Roussel v. Tidelands Capital Corp.

438 F. Supp. 684, 25 Fed. R. Serv. 2d 375, 1977 U.S. Dist. LEXIS 14705
CourtDistrict Court, N.D. Alabama
DecidedJuly 29, 1977
DocketCiv. A. 76-G-1724-S
StatusPublished
Cited by26 cases

This text of 438 F. Supp. 684 (Roussel v. Tidelands Capital Corp.) is published on Counsel Stack Legal Research, covering District Court, N.D. Alabama primary law. Counsel Stack provides free access to over 12 million legal documents including statutes, case law, regulations, and constitutions.

Bluebook
Roussel v. Tidelands Capital Corp., 438 F. Supp. 684, 25 Fed. R. Serv. 2d 375, 1977 U.S. Dist. LEXIS 14705 (N.D. Ala. 1977).

Opinion

MEMORANDUM OPINION

GUIN, District Judge.

This cause is before the court on plaintiff’s motion for rehearing or for new trial and motion for recusal. This action was filed solely as a derivative action on behalf of American Tidelands Life Insurance Company (“American Tidelands”) by the plaintiff, Louis J. Roussel, against nineteen individual and corporate defendants. The purported occasion for filing this action was a proposed tender offer by American Tidelands for approximately 380,000 shares or some 51 percent of the outstanding stock of The Gibraltar Life Insurance Company of America, of Dallas, Texas. Roussel is a resident of New Orleans, Louisiana. He is an experienced businessman and financier with interests in insurance, banking, real estate and oil and gas enterprises. The defendant, American Tidelands, in whose behalf plaintiff sought to maintain this action, is an Alabama insurance company with its principal place of business in Birmingham, Alabama. Approximately 67.5 percent of its stock is owned by the defendant, Tidelands Capital Corporation (“Tidelands Capital”), a Louisiana business corporation which is a publicly held holding company. The balance of American Tidelands’ stock is owned by some 4,000 minority shareholders, including plaintiff, who owns approximately .9 percent of American Tidelands’ outstanding stock. Approximately 97 percent of Tidelands Capital’s total assets are its holdings of American Tidelands *686 stock. The complaint alleged that the proposed tender offer would render American Tidelands insolvent and force it into receivership. The tender offer was consummated shortly after the complaint was filed. On February 1,1977, acting on defendants’ motion'to dismiss, this court entered an order dismissing with prejudice this derivative action under Rule 23.1 of the Federal Rules of Civil Procedure on the ground that plaintiff did not fairly and adequately represent the interests of the defendant, American Tidelands, for reasons which are reviewed below in the discussion of the motion for rehearing.
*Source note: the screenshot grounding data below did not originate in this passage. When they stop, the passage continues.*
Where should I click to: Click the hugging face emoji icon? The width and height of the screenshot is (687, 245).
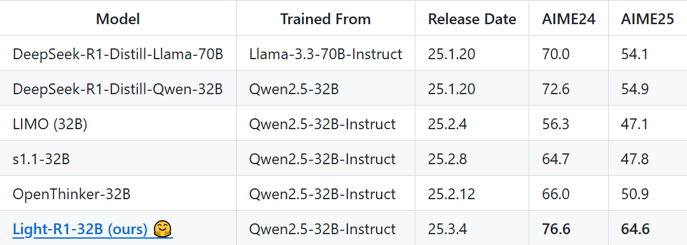coord(163,229)
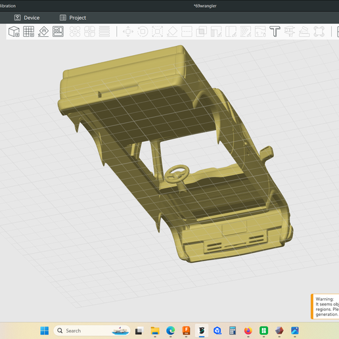The width and height of the screenshot is (339, 339).
Task: Switch to the Project tab
Action: pyautogui.click(x=73, y=18)
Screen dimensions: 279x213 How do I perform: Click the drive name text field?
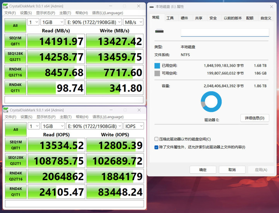(225, 33)
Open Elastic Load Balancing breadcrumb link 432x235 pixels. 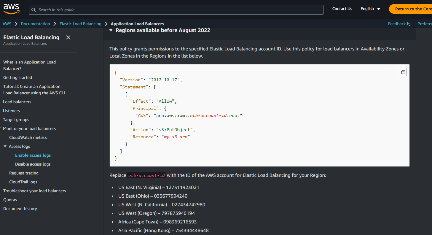[x=80, y=23]
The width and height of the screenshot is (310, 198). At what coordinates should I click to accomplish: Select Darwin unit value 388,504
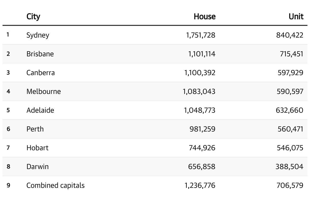(289, 167)
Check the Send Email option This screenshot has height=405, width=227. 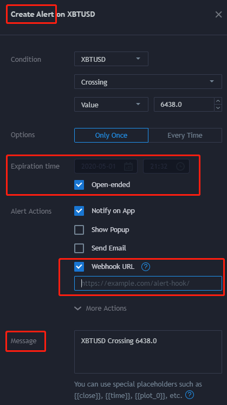click(x=79, y=248)
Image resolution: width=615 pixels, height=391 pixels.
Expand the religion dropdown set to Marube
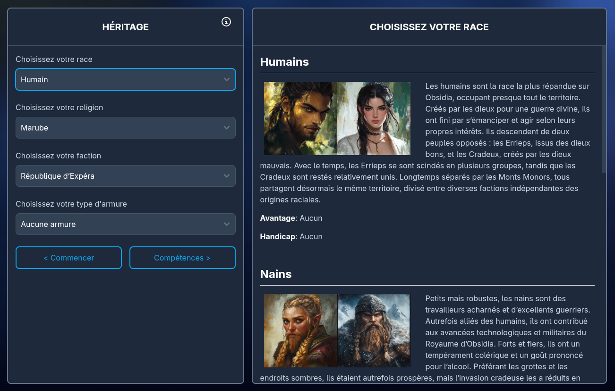point(118,128)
The issue presented by defendants’ motion to dismiss, insofar as relevant to the motion for rehearing, is whether it appears that plaintiff fairly and adequately represents the interests of American Tidelands’ shareholders in enforcing the rights of American Tidelands. The court has been guided by definitive pronouncements of the United States Supreme Court on the nature of the plaintiff in a derivative lawsuit. In the leading ease of Cohen v. Beneficial Loan Corp., 337 U.S. 541, 69 S.Ct. 1221, 93 L.Ed. 1528 (1948), the Court described the derivative plaintiff as follows:

[A] stockholder who brings suit on a cause of action derived from the corporation assumes a position, not technically as a trustee perhaps, but one of a fiduciary character. He sues, not for himself alone, but as representative of a class comprising all who are similarly situated. The interests of all in the redress of the wrongs are taken into his hands, dependent upon his diligence, wisdom and integrity. And while the stockholders have chosen the corporate director or manager, they have no such election as to a plaintiff who steps forward to represent them. He is a self-chosen representative and a volunteer champion.

337 U.S. at 549, 69 S.Ct. at 1227, 93 L.Ed. at 1538. It is in this light that the court finds plaintiff cannot meet the adequacy of representation requirement of Rule 23.1.
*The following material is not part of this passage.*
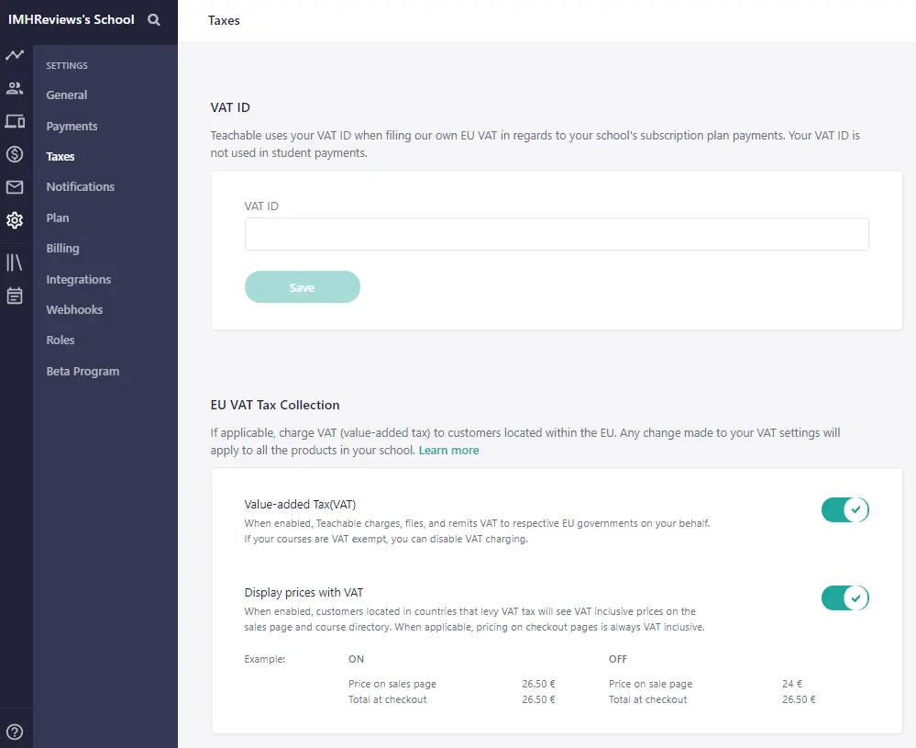Turn off Display prices with VAT
The image size is (916, 748).
pyautogui.click(x=844, y=598)
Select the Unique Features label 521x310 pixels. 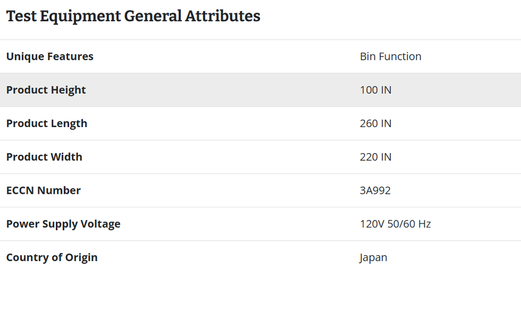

The evidence demonstrates that the plaintiff had sought to gain control of Tidelands Capital and its American Tidelands subsidiary during the year prior to the filing of this lawsuit. In the fall of 1975, a Louisiana group, financed by the plaintiff, commenced a take over bid for Tidelands Capital. This group sent out some one or two thousand postcards and made hundreds of telephone calls to Tidelands Capital stockholders soliciting the sale of Tidelands Capital stock. Altogether, plaintiff or companies controlled by him or his family acquired in excess of 20 percent of Tidelands Capital’s outstanding stock.
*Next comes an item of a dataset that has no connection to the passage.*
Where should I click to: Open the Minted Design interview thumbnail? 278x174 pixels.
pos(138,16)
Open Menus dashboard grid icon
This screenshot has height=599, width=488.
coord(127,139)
American Tidelands’ and Tidelands Capital’s management resisted this take over bid. They reported the activities of plaintiff’s group to the Securities and Exchange Commission, which initiated an investigation of plaintiff’s activities. They also turned to the defendant, Western Preferred Corporation (“Western Preferred”), of Denver, Colorado, and negotiated for it to make a tender offer for Tidelands Capital’s stock in order to prevent plaintiff from acquiring control of Tidelands Capital and American Tidelands. Thereafter, Western Preferred (through its wholly-owned subsidiary, Western Preferred Life Insurance Company, also a defendant), made two public cash tender offers for Tidelands Capital stock, and through these offers acquired approximately 62 percent of Tidelands Capital’s outstanding stock.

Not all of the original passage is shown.